Below you will find the important quotes in Weapons of Math Destruction related to the theme of Discrimination in Algorithms .
Introduction Quotes

The math-powered applications powering the data economy were based on choices made by fallible human beings. Some of these choices were no doubt made with the best intentions. Nevertheless, many of these models encoded human prejudice, misunderstanding, and bias into the software systems that increasingly managed our lives. Like gods, these mathematical models were opaque, their workings invisible to all but the highest priests in their domain: mathematicians and computer scientists. Their verdicts, even when wrong or harmful, were beyond dispute or appeal. And they tended to punish the poor and the oppressed in our society, while making the rich richer.

Related Characters: Cathy O’Neil (speaker)
Related Symbols: Weapons of Math Destruction
Page Number: 3
Explanation and Analysis:

Do you see the paradox? An algorithm processes a slew of statistics and comes up with a probability that a certain person might be a bad hire, a risky borrower, a terrorist, or a miserable teacher. That probability is distilled into a score, which can turn someone’s life upside down. And yet when the person fights back, “suggestive” countervailing evidence simply won’t cut it. The case must be ironclad. The human victims of WMDs, we’ll see time and again, are held to a far higher standard of evidence than the algorithms themselves.

Related Characters: Cathy O’Neil (speaker)
Related Symbols: Weapons of Math Destruction
Page Number: 10
Explanation and Analysis:
Chapter 1: Bomb Parts Quotes

And here’s one more thing about algorithms: they can leap from one field to the next, and they often do. Research in epidemiology can hold insights for box office predictions; spam filters are being retooled to identify the AIDS virus. This is true of WMDs as well. So if mathematical models in prisons appear to succeed at their job—which really boils down to efficient management of people—they could spread into the rest of the economy along with the other WMDs, leaving us as collateral damage.

That’s my point. This menace is rising.

Related Characters: Cathy O’Neil (speaker)
Related Symbols: Weapons of Math Destruction
Page Number: 31
Explanation and Analysis:
Chapter 3: Arms Race Quotes

It sounds like a joke, but they were absolutely serious. The stakes for the students were sky high. As they saw it, they faced a chance either to pursue an elite education and a prosperous career or to stay stuck in their provincial city, a relative backwater. And whether or not it was the case, they had the perception that others were cheating. So preventing the students in Zhongxiang from cheating was unfair. In a system in which cheating is the norm, following the rules amounts to a handicap.
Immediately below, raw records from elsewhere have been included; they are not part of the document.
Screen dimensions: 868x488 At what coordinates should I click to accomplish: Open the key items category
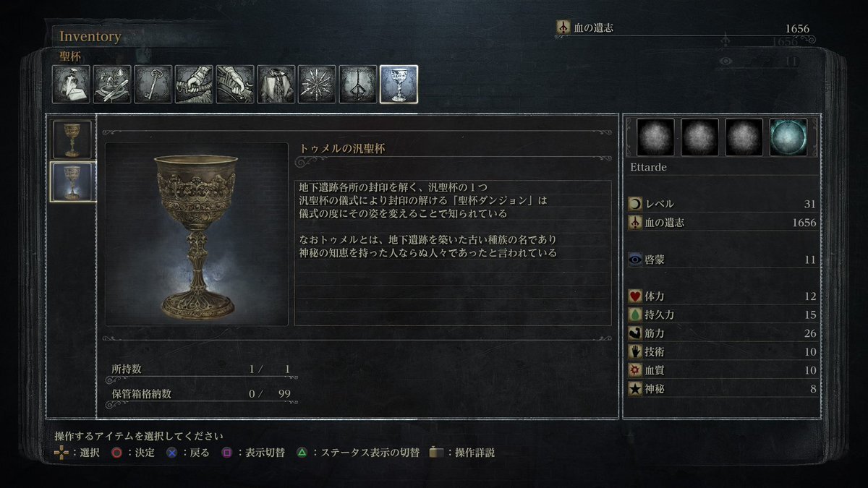[153, 85]
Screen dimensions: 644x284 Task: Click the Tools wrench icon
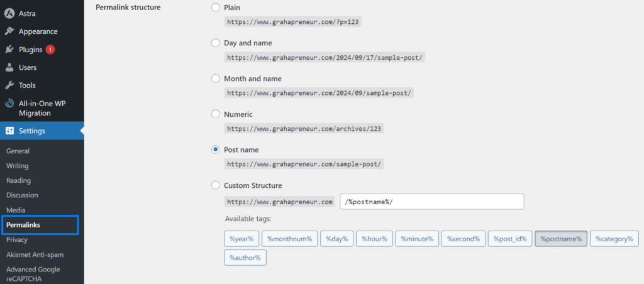pyautogui.click(x=9, y=85)
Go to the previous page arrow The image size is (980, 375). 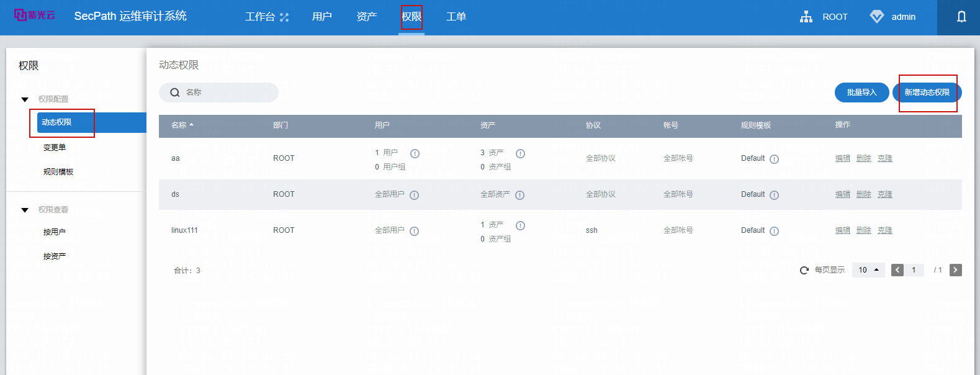coord(897,270)
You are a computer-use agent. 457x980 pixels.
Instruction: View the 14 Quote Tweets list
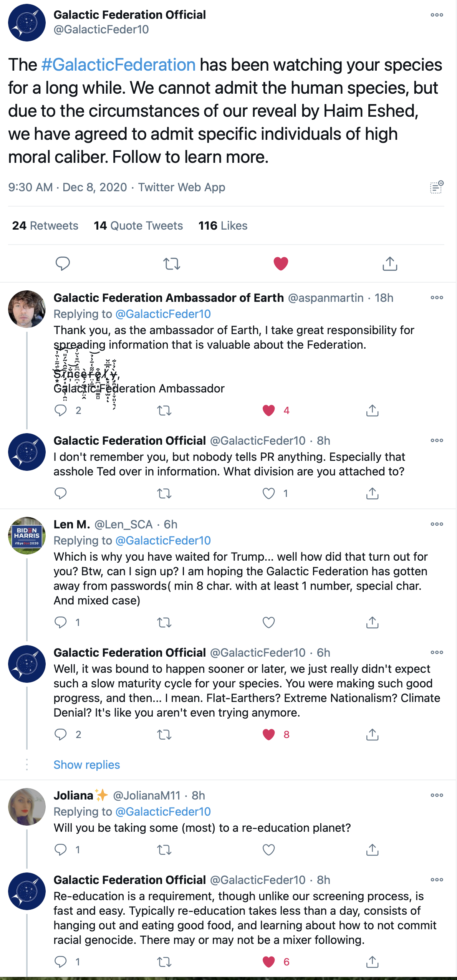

Related Characters: Cathy O’Neil (speaker)
Related Symbols: Weapons of Math Destruction
Page Number: 63
Explanation and Analysis:
Chapter 4: Propaganda Machine Quotes

The Internet provides advertisers with the greatest laboratory ever for consumer research and lead generation. […] Within hours […], each campaign can zero in on the most effective messages and come closer to reaching the glittering promise of all advertising: to reach a prospect at the right time, and with precisely the best message to trigger a decision, and thus succeed in hauling in another paying customer. This fine-tuning never stops.

And increasingly, the data-crunching machines are sifting through our data on their own, searching for our habits and hopes, fears and desires.

Related Characters: Cathy O’Neil (speaker)
Related Symbols: Weapons of Math Destruction
Page Number: 75
Explanation and Analysis:

For-profit colleges, sadly, are hardly alone in deploying predatory ads. They have plenty of company. If you just think about where people are hurting, or desperate, you’ll find advertisers wielding their predatory models.

Related Characters: Cathy O’Neil (speaker)
Related Symbols: Weapons of Math Destruction
Page Number: 81
Explanation and Analysis:
Chapter 5: Civilian Casualties Quotes

These types of low-level crimes populate their models with more and more dots, and the models send the cops back to the same neighborhood.

This creates a pernicious feedback loop. The policing itself spawns new data, which justifies more policing. And our prisons fill up with hundreds of thousands of people found guilty of victimless crimes. Most of them come from impoverished neighborhoods, and most are black or Hispanic. So even if a model is color blind, the result of it is anything but. In our largely segregated cities, geography is a highly effective proxy for race.

Related Characters: Cathy O’Neil (speaker)
Related Symbols: Weapons of Math Destruction
Page Number: 87
Explanation and Analysis:

Police make choices about where they direct their attention. Today they focus almost exclusively on the poor. […] And now data scientists are stitching this status quo of the social order into models, like PredPol, that hold ever-greater sway over our lives.

The result is that while PredPol delivers a perfectly useful and even high-minded software tool, it is also a do-it-yourself WMD. In this sense, PredPol, even with the best of intentions, empowers police departments to zero in on the poor, stopping more of them, arresting a portion of those, and sending a subgroup to prison. […]

The result is that we criminalize poverty, believing all the while that our tools are not only scientific but fair.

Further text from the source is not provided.